Hätte ich schon damals Wolframs Verdikt von „Jingle Bells“ vernommen, ich hätte sicherlich zugestimmt. Im vergangenen Jahr ist mir folgende Aussage in die Quere gekommen.

 

Der Spruch, es gäbe nur zwei Arten von Musik, gute und schlechte, ist Unfug.
(Josef Bulva)

Der Spruch ist mir geläufig, ich habe ihn aus dem Munde meines Violinprofessors an der Musikhochschule München vernommen, ich war gewissermaßen ein Anhänger dieser Auffassung, für mich war klar: Messiaens „Vingt Regards sur l’enfant-Jésus“ sind bessere Musik als der ganze anglo-amerikanische Weihnachts-Klingklang. Josef Bulvas Satz empfand ich als provokant, aber auch irgendwie sympathisch, weil er meine längst betonharte Meinung bröselig machte. Das schaffte der oben zitierte Satz nicht allein, sondern auch jene, die ihn begleiten, weshalb es nicht schadet, Bulvas Gedanken hier nachzulesen.
 
 
 
     
 
 
 

Unter den Jazzern diesseits meines Klanghorizontes, die „Jingle Bells“ überhaupt anfassen, finde ich nur Carla Bley. Ihr vertraue ich blind, ihre Musik hat mich nie enttäuscht. Ich war gespannt, wie „Jingle Bells“ – welches übrigens gar kein Weihnachtslied ist – auf ihrem 2009 veröffentlichten Album „Carla’s Christmas Carols“ zubereitet wird. Nach dem heiter-ernsten „Jesus Maria“ (für mich eine der schönsten Kompositionen Carlas) erklingt ein skurriles „Jingle Bells“, wie vom Dorfmusikantenquintett aus Kingston gespielt. Richtig gute Musik.

Jetzt, wo doch längst alle Schokoladenweihnachtsmänner zu Osterhasen umgegossen sind, ist mir das anglo-amerikanische Weihnachtslied „Santa Claus is Coming to Town“ zu Ohren gekommen. Gänsehaut läuft mir über den Rücken – das hätte ich (früher) diesem Song nicht zugetraut. Aber wenn es mit derart hinreißendem Groove, bar jeder Routine gespielt wird, dann ist es allerbeste Musik. Zu hören auf diesem am 2. März erschienenen Album.
 
 
 
     
 
 
 

Der Spruch, es gäbe nur zwei Arten von Brettspielen, gute und schlechte, ist Unfug. Ist Schach das bessere, ist Mensch ärgere dich nicht das schlechtere Spiel? Bestimmt würden nicht Wenige das so sehen.
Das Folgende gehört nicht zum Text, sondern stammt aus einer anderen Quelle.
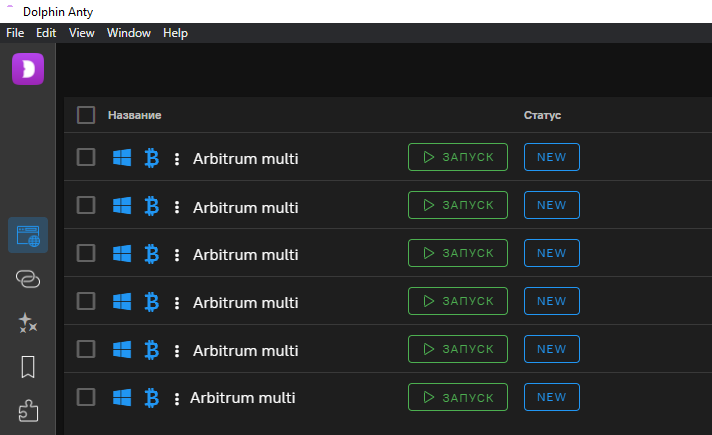712x435 pixels.
Task: Click the Bitcoin icon in the first row
Action: tap(152, 158)
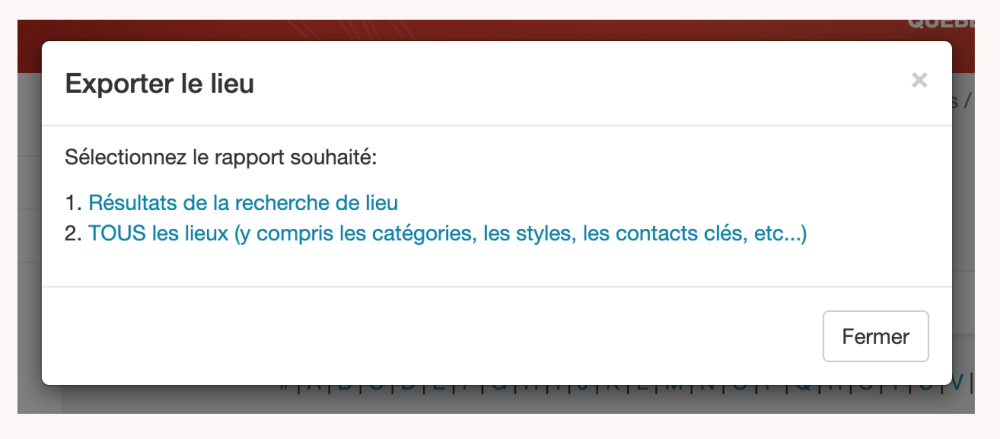This screenshot has height=439, width=1000.
Task: Select letter L in the alphabet row
Action: tap(643, 385)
Es ist vielmehr so: Schach ist ein um Größenordnungen komplexeres Spiel als Mensch ärgere dich nicht.

Der Spruch, es gäbe nur zwei Typen von Sportarten, gute und schlechte, ist Unfug. Ist Fußball die bessere, Biathlon die schlechtere Sportart? Nein, Fußball ist einfach um Größenordnungen komplexer als Biathlon.

Allerdings: man kann richtig schlecht Fußball spielen.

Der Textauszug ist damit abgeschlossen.